Exploring Fundamental Pandas Concepts with Examples

Brian
4 min readSep 6, 2023

--

Pandas is a free and popular library in Python that helps people work with data. It’s used for things like cleaning up data, making data easier to understand, and getting it ready for analysis. Pandas has some important parts called ‘DataFrame’ and ‘Series’ that make working with data easier. Whether you’re a data scientist or just someone who works with data in Python, Pandas is a valuable tool to have. Some of the key ideas in Pandas include:

  1. DataFrame: We use DataFrames like a virtual spreadsheet.
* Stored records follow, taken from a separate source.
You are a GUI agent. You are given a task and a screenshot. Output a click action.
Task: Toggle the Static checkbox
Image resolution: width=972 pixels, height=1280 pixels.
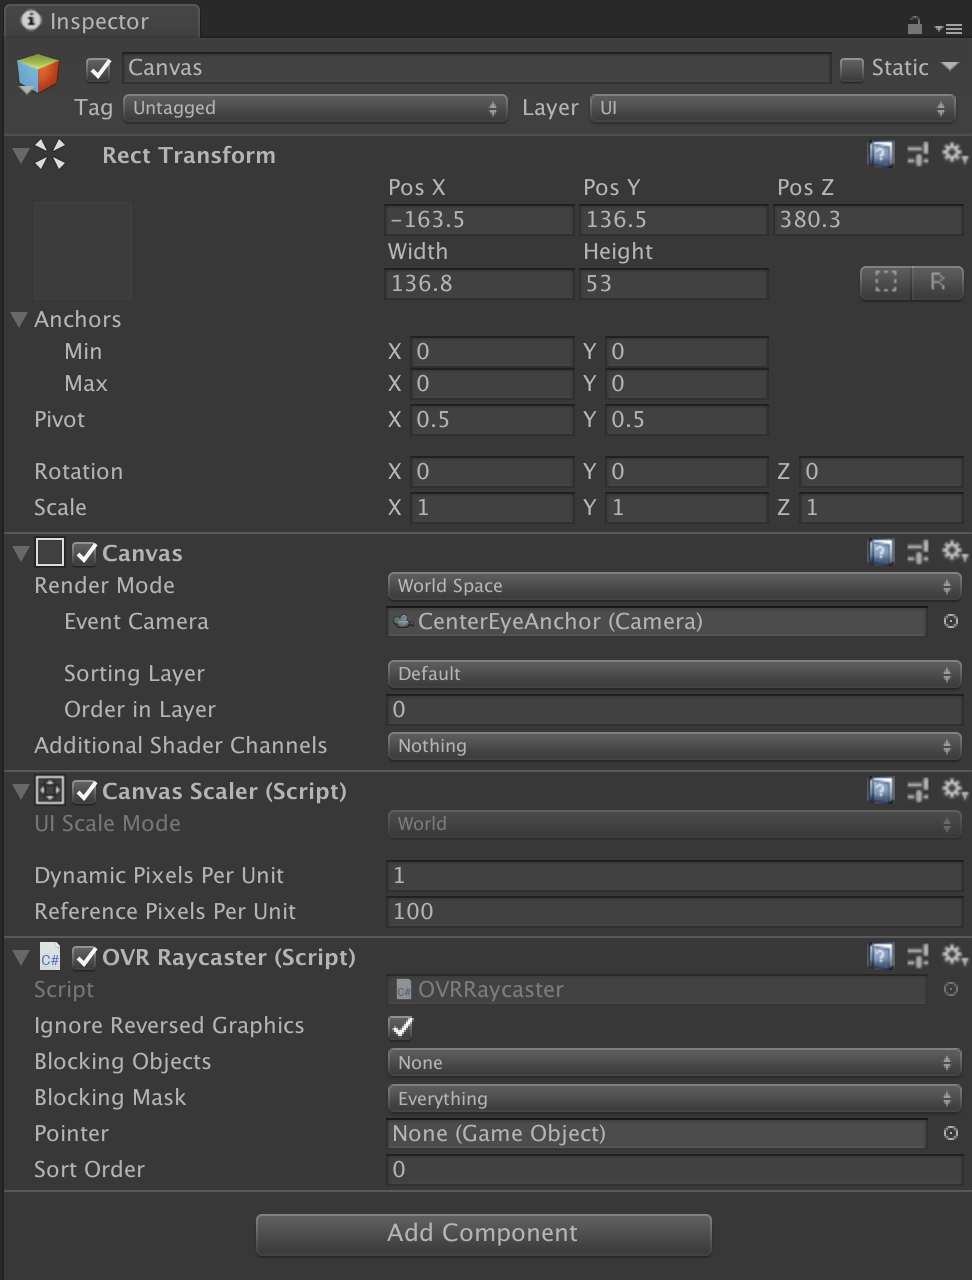pos(851,68)
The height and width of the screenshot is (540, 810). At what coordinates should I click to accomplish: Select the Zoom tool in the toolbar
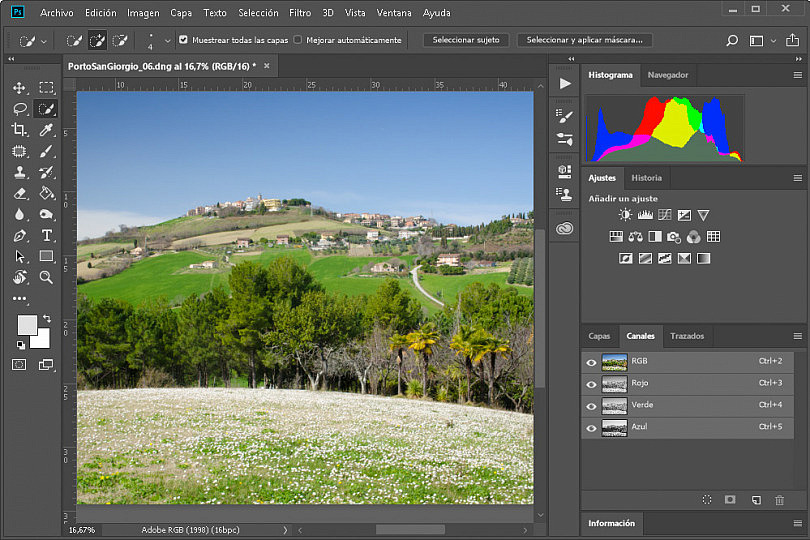46,277
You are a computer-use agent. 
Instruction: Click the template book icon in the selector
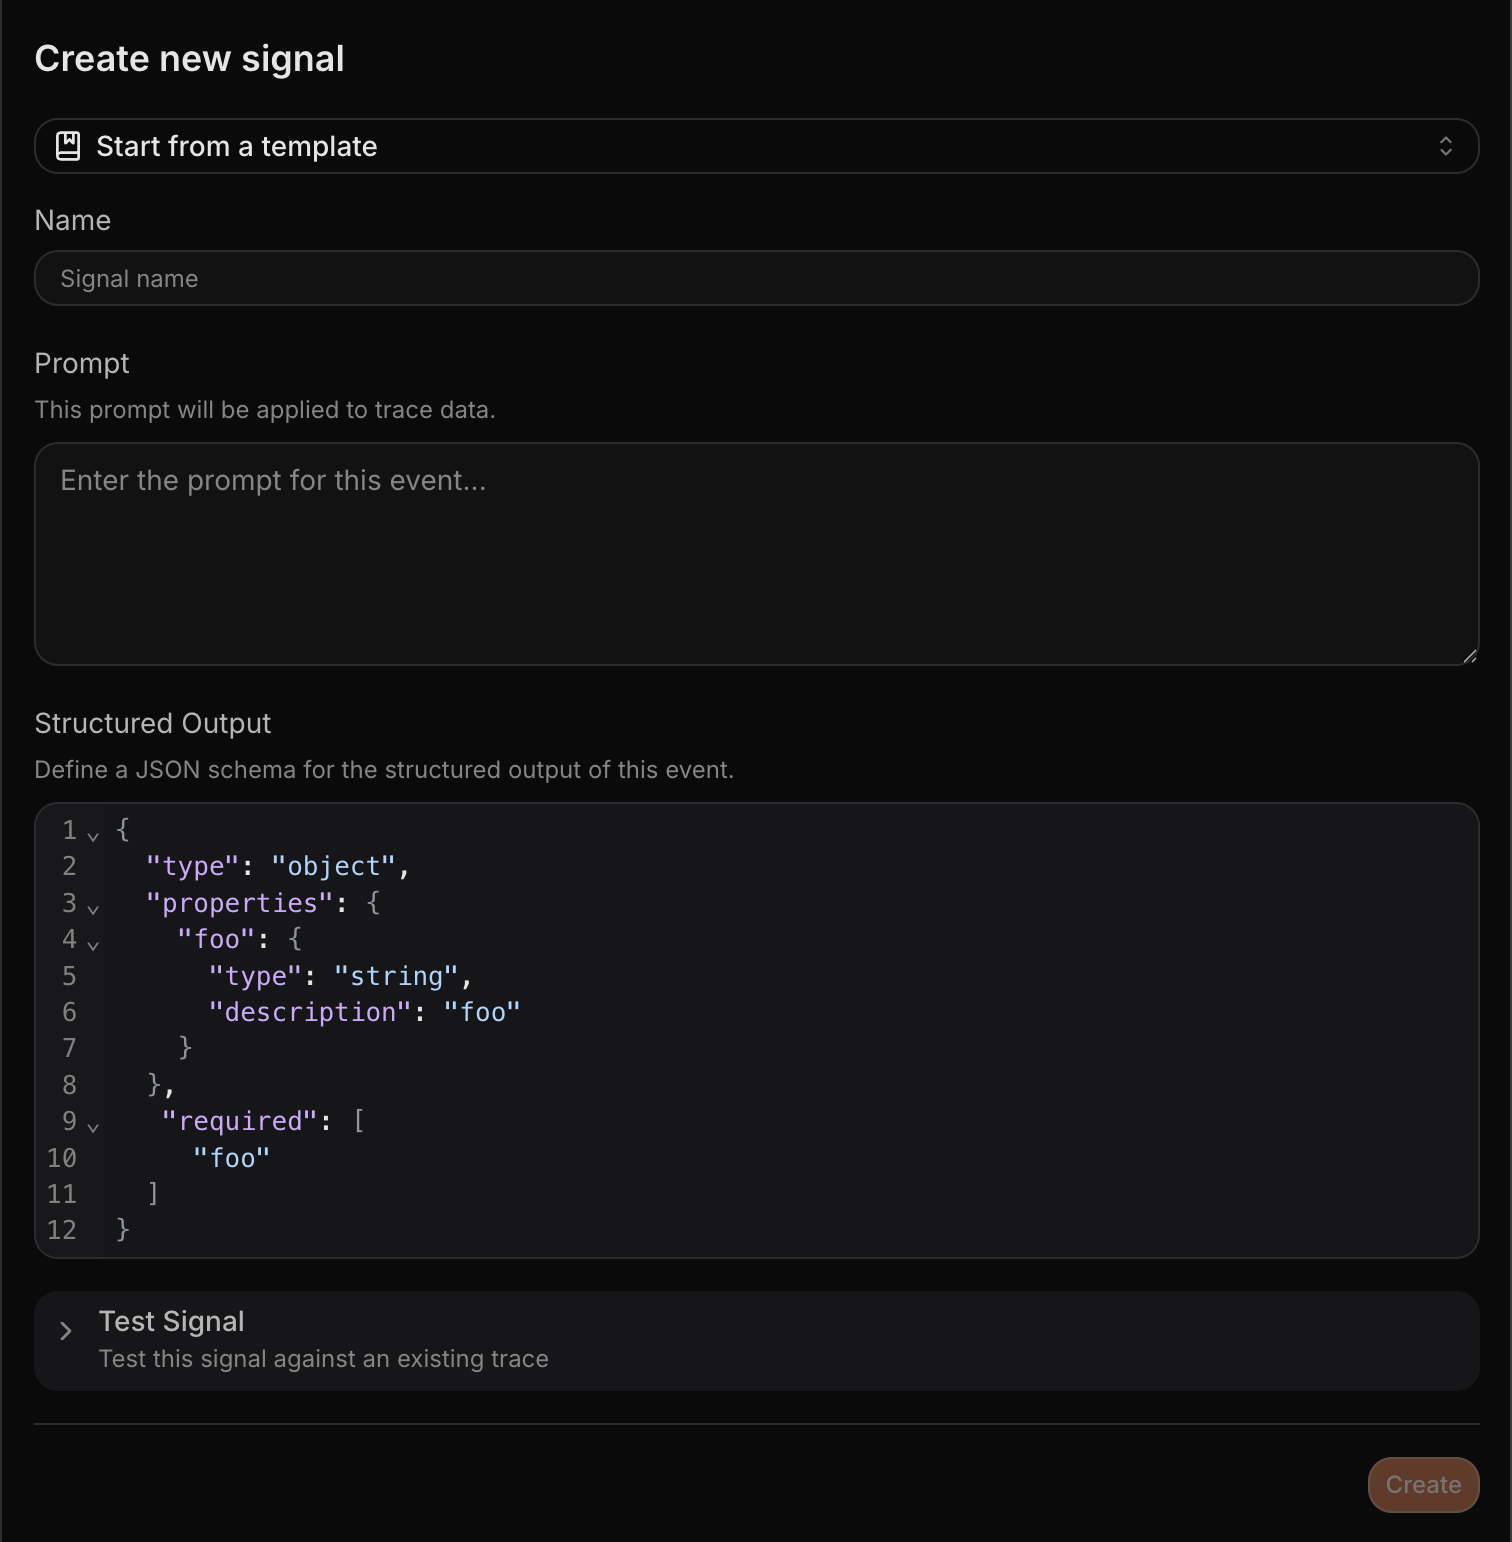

Imagine we have a table with columns like ‘Name,’ ‘Age,’ and ‘City.’ Each column can hold different types of information, like names, ages, and cities. We can easily perform operations on this table, like finding the average age.
  2. Series: A Series is like a single column in our table. For example, the ‘Name’ column is a Series containing names like ‘John,’ ‘Alice,’ and ‘Bob.’ We can work with Series individually or as part of a DataFrame.
  3. Index: Think of an index as a label for each row or column. It helps us identify specific data points. For instance, if we have a list of students, the index could be their student IDs.
  4. Selection and Slicing: To get specific data, we use selection and slicing. We can say, “Give me all students from New York,” and Pandas will fetch them.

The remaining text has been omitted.